LSM Haburas dalam mengembangkan Community Based Tourism bagi masyarakat lokal di Tutuala melalui tiga tahap. Tahapan-tahapan yang dikerjakan dengan masyarakat tersebut antara lain : pertama, tahap di mana mereka mencoba mendalami terlebih dahulu persoalan yang dihadapi masyarakat. Pada tahap pertama ini juga LSM Haburas melakukan penelitian untuk mengidentifikasi objek wisata dan kehidupan sosial masyarakat lokal di Tutuala. disamping itu LSM Haburas mengidentifikasi konsep-konsep pariwisata bagi masyarakat lokal dan membagi informasi mengenai konsep-konsep tersebut kepada masyarakat lokal di desa Tutuala. pada tahap pertama ini juga LSM Haburas membantu masyarakat lokal untuk membentuk kelompok

koperasi dan pelatihan-pelatihan dasar. Kedua, Tahap kedua adalah tahap di mana LSM Haburas memfasilitasi masyarakat lokal dan melakukan pendampingan untuk membangun atau melakukan konstruksi fisik berupa penginapan, restoran kios dan toilet. Pada tahap ini juga LSM Haburas tetap melakukan capacity building melalui pelatihan dan studi banding.

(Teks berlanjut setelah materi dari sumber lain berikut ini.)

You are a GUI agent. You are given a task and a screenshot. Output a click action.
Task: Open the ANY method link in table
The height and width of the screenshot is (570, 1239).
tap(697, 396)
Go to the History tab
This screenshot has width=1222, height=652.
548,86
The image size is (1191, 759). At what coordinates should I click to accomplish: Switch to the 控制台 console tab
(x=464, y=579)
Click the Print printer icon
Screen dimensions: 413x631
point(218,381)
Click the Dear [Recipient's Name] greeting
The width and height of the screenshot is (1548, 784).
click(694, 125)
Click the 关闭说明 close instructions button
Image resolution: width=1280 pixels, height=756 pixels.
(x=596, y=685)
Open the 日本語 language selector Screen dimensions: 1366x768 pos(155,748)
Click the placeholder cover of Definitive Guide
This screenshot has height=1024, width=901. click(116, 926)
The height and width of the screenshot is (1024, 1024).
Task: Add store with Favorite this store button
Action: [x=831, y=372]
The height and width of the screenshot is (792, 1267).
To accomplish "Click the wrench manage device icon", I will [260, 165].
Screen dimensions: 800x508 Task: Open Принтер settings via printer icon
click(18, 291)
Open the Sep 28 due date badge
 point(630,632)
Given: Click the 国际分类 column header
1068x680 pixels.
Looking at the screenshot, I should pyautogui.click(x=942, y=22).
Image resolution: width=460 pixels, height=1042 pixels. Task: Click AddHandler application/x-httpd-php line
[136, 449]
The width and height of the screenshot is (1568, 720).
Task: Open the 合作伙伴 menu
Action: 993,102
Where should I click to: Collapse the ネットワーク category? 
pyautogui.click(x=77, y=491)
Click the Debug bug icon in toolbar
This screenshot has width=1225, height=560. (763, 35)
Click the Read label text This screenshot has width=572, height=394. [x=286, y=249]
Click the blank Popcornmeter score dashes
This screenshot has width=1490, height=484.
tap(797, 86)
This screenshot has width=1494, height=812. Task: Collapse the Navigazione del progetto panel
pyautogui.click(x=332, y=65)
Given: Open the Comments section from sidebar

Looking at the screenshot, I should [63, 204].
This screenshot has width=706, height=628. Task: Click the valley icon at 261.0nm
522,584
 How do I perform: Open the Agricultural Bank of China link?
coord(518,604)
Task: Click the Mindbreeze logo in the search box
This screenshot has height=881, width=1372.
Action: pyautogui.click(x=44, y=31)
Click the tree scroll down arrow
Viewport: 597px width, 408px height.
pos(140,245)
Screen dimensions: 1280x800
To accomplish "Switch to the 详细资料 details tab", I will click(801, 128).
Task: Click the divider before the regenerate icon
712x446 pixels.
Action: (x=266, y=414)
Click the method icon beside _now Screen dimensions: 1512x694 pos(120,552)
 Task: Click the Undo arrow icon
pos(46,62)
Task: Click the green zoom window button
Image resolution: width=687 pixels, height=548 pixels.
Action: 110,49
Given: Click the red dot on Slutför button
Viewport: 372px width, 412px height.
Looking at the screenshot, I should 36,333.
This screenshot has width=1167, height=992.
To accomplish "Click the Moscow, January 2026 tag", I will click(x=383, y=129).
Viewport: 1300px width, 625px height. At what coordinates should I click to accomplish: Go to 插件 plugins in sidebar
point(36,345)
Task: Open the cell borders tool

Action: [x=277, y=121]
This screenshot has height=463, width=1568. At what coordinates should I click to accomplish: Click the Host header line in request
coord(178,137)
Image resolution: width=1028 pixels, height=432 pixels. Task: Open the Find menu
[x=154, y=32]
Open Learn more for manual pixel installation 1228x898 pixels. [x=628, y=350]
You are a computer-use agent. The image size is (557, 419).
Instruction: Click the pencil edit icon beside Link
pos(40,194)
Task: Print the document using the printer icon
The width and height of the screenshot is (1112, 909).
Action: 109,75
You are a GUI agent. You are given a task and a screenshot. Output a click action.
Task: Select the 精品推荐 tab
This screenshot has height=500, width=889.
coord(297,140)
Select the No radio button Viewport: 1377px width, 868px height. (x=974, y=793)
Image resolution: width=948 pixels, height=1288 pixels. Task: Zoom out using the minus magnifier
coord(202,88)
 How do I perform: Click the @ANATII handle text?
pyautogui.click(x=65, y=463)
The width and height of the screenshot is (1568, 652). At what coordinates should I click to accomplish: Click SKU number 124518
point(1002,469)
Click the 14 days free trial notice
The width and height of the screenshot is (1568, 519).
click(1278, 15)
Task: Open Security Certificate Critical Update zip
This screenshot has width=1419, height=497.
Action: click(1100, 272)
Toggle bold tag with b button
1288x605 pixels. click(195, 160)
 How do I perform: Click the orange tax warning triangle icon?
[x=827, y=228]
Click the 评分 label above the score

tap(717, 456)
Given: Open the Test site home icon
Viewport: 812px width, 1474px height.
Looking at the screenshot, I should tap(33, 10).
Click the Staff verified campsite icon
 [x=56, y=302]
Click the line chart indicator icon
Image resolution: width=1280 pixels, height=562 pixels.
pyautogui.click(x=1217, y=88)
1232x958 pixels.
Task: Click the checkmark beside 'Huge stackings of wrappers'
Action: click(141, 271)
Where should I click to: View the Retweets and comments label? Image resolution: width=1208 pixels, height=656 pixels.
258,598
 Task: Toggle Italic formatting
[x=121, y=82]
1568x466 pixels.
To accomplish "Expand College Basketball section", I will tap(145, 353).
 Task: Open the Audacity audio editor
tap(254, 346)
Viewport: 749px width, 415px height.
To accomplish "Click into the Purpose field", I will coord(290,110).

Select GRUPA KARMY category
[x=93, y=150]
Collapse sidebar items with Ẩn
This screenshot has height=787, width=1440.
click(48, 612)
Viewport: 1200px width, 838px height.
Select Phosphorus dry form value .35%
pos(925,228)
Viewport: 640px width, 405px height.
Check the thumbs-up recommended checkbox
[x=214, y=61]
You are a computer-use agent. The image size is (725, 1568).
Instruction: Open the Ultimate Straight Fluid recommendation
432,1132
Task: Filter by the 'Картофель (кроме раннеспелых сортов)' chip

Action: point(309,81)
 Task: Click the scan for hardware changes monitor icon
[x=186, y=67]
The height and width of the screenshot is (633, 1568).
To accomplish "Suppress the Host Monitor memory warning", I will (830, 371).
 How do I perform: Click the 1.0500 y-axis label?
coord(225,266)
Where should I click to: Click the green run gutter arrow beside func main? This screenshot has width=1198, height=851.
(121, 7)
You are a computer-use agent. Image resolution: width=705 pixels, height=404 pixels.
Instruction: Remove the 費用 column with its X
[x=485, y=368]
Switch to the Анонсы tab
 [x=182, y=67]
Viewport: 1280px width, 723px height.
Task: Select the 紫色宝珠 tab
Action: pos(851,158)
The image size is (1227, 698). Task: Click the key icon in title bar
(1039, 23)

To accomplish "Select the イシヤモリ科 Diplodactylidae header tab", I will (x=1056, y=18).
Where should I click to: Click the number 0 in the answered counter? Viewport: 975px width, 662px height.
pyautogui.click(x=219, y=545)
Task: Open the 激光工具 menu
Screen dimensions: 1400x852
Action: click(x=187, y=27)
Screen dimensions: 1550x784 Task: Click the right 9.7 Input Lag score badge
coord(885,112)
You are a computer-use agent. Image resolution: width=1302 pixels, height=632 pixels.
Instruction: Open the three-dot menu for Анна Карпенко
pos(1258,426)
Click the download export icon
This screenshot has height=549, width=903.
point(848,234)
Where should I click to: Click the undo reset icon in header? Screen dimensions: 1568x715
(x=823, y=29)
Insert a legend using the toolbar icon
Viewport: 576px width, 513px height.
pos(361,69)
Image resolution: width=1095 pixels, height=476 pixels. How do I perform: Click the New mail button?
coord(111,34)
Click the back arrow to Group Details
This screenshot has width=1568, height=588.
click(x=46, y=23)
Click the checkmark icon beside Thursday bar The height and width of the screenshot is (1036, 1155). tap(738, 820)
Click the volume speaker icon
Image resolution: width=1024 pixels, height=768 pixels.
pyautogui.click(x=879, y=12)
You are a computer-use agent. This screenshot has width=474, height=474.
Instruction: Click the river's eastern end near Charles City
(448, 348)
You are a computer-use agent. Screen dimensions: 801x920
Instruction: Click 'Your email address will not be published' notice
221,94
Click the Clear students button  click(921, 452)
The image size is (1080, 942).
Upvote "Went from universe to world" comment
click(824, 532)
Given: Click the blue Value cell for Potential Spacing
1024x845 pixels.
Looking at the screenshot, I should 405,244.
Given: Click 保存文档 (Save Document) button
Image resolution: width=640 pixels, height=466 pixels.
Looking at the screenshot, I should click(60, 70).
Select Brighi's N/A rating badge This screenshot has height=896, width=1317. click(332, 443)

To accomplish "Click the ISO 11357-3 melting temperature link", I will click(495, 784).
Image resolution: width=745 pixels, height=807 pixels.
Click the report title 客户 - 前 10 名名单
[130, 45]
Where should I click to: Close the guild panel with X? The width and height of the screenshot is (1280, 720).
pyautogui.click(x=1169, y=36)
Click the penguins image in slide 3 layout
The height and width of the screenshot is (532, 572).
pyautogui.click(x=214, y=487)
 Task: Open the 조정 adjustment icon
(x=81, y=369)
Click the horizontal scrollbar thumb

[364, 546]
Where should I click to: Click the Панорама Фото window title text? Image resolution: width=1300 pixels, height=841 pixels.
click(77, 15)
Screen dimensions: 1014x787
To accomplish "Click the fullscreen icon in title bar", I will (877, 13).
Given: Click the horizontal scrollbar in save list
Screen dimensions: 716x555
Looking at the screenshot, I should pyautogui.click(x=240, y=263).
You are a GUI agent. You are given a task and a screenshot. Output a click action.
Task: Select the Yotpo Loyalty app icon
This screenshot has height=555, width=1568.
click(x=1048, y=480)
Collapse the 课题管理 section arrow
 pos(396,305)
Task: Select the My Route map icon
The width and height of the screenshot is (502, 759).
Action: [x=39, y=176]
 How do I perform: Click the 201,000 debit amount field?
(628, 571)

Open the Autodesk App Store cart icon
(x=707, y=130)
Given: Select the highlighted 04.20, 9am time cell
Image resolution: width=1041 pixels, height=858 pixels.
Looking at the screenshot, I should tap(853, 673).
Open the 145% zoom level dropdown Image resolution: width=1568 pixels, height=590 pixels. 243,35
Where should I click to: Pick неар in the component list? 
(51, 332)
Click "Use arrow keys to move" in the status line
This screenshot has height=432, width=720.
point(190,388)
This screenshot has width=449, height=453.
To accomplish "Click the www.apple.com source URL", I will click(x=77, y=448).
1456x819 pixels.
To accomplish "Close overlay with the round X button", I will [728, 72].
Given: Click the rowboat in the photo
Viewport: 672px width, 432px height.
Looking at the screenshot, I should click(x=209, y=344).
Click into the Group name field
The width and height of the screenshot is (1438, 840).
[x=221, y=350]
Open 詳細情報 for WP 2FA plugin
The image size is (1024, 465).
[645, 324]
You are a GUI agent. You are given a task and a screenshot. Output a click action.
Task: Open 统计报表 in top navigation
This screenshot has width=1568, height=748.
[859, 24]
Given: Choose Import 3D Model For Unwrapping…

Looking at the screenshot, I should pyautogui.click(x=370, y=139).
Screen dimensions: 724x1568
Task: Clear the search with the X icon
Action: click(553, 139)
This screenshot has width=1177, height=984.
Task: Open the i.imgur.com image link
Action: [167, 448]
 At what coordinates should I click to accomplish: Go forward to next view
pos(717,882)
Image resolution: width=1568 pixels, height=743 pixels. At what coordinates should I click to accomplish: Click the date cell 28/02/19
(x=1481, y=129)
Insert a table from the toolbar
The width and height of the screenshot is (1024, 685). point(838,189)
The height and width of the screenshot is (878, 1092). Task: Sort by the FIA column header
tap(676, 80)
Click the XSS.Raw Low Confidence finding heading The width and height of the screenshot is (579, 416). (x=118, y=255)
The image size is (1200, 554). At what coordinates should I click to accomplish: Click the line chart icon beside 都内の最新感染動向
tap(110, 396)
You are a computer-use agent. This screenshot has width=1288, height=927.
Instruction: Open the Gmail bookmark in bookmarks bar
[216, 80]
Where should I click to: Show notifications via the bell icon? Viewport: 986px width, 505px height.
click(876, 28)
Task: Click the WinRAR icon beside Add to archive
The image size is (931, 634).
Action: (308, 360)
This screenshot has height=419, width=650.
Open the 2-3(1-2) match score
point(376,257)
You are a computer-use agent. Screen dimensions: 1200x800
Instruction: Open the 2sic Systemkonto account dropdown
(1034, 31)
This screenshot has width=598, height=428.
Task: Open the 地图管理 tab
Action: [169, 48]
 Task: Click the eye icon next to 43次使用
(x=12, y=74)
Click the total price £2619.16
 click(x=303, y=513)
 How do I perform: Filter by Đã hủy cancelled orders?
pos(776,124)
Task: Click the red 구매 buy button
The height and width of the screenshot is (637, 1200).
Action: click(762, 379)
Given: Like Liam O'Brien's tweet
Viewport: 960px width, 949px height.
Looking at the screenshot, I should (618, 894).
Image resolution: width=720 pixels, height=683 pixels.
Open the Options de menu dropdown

Ketiga, Tahap ke tiga adalah implementasi program usaha pariwisata dan melakukan evalusi. Pada tahap ini juga LSM Haburas masih mengadakan capacity building bagi anggota koperasi Valusere di bidang keuangan, manajemen koperasi.

Dalam kerjasama antara LSM Haburas dengan koperasi Valusere, selain membawa manfaat dan keberhasilan, terdapat juga berbagai masalah yang dihadapi di lapangan. Beberapa permasalahan yang dihadapi oleh anggota LSM Haburas dalam menjalangkan program kerja membutuhkan waktu pendampingan yang banyak. Permasalahan yang masih menjadi kendala bagi LSM Haburas pada saat itu antara lain adalah masyarakat belum terbiasa dengan sistem bisnis, masyarakat lokal belum memiliki pengetahuan yang mendalam mengenai konsep pembangunan pariwisata, terlalu banyak waktu yang dipakai oleh masyarakat dalam kegiatan sosial. Akan tetapi melalui pengalaman dan kerjasama yang baik antara anggota LSM Haburas dengan masyarakat lokal, akhirnya berbagai permasalahan tersebut dapat teratasi dan koperasi tersebut dapat berjalan dengan baik sampai saat ini.